● Task goal
Scan the records below for the line containing "Given: Click the 10⁰" and the line containing "Task: Click the crossed-out Wheat stalk icon". Copy both, plus every line between, exactly.

[[ Source data, beginning ]]

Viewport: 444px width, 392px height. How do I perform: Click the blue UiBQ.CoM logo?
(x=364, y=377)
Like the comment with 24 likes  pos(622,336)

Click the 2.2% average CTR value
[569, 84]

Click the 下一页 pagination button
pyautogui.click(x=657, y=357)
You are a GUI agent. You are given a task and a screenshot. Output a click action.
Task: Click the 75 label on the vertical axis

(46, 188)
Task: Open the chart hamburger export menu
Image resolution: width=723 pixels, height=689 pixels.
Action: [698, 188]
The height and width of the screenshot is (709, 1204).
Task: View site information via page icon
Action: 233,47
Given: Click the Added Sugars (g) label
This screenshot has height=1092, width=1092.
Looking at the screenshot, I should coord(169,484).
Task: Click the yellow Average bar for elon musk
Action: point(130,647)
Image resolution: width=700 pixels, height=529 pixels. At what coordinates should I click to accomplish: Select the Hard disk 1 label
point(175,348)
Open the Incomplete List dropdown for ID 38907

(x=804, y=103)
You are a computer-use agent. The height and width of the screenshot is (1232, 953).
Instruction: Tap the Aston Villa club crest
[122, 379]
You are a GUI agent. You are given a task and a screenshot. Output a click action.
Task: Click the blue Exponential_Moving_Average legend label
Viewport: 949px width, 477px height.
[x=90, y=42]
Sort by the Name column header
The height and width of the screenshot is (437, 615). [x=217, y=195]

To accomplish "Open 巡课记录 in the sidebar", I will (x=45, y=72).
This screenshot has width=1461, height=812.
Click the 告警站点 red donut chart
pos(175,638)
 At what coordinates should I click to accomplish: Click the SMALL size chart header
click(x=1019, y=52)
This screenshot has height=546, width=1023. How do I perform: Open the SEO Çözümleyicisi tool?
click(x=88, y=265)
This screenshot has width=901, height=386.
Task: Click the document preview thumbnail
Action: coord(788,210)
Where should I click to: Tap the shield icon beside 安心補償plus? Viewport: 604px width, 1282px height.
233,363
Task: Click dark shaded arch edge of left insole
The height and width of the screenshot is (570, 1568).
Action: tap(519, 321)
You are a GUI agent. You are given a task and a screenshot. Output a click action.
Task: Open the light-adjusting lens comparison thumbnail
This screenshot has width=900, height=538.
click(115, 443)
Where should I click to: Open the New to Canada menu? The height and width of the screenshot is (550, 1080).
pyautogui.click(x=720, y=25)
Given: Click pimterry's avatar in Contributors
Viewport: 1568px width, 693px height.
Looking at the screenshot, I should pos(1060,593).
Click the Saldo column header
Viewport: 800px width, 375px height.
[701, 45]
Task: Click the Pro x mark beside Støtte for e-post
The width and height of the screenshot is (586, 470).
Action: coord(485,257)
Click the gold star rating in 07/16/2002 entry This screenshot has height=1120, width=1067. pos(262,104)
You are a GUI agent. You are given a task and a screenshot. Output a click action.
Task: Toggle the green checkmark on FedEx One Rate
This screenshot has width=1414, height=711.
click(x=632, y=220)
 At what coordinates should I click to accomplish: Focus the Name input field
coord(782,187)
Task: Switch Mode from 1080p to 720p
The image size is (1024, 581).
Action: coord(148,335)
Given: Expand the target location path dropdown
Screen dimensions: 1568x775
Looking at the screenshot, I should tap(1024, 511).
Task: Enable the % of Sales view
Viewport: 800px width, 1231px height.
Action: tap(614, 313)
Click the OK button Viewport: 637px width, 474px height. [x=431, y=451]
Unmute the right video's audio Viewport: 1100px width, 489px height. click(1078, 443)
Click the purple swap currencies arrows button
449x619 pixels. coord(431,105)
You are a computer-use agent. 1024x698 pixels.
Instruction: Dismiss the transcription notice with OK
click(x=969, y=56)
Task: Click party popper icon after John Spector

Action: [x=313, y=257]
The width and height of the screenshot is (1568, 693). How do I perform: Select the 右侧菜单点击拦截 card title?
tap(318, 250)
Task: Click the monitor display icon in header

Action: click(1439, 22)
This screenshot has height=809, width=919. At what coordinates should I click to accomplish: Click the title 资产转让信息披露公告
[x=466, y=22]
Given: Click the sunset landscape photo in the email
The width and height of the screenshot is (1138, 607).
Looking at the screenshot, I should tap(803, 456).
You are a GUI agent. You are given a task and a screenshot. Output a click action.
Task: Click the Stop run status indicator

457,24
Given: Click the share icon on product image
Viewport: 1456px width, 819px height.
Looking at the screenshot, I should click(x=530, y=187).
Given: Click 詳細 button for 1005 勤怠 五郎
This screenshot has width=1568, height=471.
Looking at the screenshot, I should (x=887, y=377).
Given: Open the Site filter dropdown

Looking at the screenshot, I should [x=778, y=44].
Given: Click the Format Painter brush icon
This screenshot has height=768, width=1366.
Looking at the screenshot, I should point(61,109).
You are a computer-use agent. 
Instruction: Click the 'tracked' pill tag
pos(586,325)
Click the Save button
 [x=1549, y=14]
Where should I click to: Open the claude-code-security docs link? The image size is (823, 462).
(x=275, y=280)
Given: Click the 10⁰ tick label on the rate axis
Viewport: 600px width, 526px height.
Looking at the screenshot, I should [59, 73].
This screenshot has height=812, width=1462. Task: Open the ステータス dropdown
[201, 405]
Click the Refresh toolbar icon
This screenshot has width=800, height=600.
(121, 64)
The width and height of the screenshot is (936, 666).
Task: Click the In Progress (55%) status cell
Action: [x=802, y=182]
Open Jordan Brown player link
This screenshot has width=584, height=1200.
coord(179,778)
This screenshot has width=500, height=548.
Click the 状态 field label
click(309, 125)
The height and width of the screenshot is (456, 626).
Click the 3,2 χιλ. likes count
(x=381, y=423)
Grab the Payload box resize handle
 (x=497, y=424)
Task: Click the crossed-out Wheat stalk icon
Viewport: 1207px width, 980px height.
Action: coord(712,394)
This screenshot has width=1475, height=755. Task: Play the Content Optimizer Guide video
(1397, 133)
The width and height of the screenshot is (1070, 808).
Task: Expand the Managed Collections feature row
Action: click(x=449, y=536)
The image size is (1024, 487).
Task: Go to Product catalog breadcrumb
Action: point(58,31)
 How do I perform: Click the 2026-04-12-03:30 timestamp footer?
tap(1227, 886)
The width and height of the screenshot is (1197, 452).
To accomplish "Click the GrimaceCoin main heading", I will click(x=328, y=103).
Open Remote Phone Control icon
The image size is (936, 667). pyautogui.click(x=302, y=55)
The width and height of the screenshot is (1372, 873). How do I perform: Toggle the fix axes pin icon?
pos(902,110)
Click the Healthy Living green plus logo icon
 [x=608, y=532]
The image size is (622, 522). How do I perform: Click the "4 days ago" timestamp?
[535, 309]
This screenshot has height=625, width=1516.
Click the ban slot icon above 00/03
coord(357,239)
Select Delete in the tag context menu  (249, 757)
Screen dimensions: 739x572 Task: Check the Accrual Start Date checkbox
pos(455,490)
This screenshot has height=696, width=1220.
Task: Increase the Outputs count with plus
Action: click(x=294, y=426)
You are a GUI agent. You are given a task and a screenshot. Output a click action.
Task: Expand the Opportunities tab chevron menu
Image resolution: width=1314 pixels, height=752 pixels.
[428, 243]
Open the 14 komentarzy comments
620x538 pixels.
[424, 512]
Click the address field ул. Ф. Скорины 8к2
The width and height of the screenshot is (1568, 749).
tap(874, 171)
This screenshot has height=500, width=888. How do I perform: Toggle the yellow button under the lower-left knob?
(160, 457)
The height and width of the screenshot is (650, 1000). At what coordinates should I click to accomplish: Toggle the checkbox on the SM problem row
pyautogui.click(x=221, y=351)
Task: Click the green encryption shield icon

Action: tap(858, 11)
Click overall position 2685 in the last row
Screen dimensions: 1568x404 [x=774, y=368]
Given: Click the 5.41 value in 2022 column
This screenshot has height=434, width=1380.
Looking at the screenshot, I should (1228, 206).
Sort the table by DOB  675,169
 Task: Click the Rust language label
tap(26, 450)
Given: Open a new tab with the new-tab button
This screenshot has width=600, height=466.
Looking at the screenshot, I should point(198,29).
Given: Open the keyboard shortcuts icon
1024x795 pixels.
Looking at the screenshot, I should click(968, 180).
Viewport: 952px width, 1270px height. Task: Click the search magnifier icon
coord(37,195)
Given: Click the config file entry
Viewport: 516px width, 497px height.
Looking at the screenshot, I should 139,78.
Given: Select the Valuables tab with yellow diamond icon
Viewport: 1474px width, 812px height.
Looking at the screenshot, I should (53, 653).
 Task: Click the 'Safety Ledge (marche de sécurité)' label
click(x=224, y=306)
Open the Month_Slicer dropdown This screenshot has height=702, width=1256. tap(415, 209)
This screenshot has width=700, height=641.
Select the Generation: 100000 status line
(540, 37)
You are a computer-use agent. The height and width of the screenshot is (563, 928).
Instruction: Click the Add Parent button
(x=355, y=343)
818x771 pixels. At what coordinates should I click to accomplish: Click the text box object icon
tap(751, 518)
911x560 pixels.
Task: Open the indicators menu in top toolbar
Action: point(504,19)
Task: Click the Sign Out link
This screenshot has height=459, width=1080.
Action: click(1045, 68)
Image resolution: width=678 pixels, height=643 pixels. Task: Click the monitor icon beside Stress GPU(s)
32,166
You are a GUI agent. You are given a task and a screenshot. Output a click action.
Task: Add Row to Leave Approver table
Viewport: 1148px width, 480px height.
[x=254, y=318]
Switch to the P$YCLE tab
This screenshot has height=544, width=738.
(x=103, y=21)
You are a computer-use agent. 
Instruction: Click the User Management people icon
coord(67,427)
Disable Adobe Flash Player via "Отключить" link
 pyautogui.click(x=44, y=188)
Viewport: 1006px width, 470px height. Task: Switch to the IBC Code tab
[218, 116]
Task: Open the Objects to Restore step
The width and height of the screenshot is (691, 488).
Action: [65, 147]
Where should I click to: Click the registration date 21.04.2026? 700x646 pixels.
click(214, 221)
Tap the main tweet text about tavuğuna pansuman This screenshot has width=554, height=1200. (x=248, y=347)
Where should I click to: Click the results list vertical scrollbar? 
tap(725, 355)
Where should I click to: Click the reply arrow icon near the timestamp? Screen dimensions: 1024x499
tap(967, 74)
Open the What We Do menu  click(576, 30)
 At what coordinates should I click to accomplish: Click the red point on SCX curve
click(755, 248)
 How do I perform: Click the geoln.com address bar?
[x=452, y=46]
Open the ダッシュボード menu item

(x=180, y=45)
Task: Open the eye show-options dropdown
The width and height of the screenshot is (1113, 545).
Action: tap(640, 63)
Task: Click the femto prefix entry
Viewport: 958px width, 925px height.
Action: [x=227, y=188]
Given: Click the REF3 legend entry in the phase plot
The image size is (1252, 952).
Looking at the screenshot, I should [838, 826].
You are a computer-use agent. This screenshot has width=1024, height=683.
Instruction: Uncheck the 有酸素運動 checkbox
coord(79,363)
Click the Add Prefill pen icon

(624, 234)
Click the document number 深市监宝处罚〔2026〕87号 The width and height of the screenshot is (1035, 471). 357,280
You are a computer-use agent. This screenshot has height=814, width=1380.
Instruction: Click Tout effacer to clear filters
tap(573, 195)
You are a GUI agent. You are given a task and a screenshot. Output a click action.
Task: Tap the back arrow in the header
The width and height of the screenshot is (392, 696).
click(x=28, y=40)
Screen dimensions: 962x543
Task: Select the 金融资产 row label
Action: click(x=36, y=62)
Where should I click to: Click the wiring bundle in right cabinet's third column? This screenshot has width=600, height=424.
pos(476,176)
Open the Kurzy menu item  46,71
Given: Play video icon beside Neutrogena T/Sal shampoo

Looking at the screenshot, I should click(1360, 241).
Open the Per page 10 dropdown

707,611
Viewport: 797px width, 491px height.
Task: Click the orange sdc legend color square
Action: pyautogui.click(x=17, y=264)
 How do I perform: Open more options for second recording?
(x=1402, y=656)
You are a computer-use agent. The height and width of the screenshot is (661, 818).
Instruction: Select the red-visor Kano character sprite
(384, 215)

[[ Source data, end ]]

● Task response
Given: Click the 10⁰ tick label on the rate axis
Viewport: 600px width, 526px height.
Looking at the screenshot, I should [59, 73].
This screenshot has height=812, width=1462. Task: Open the ステータス dropdown
[201, 405]
Click the Refresh toolbar icon
This screenshot has width=800, height=600.
(121, 64)
The width and height of the screenshot is (936, 666).
Task: Click the In Progress (55%) status cell
Action: [x=802, y=182]
Open Jordan Brown player link
This screenshot has width=584, height=1200.
coord(179,778)
This screenshot has width=500, height=548.
Click the 状态 field label
click(309, 125)
The height and width of the screenshot is (456, 626).
Click the 3,2 χιλ. likes count
(x=381, y=423)
Grab the Payload box resize handle
 (x=497, y=424)
Task: Click the crossed-out Wheat stalk icon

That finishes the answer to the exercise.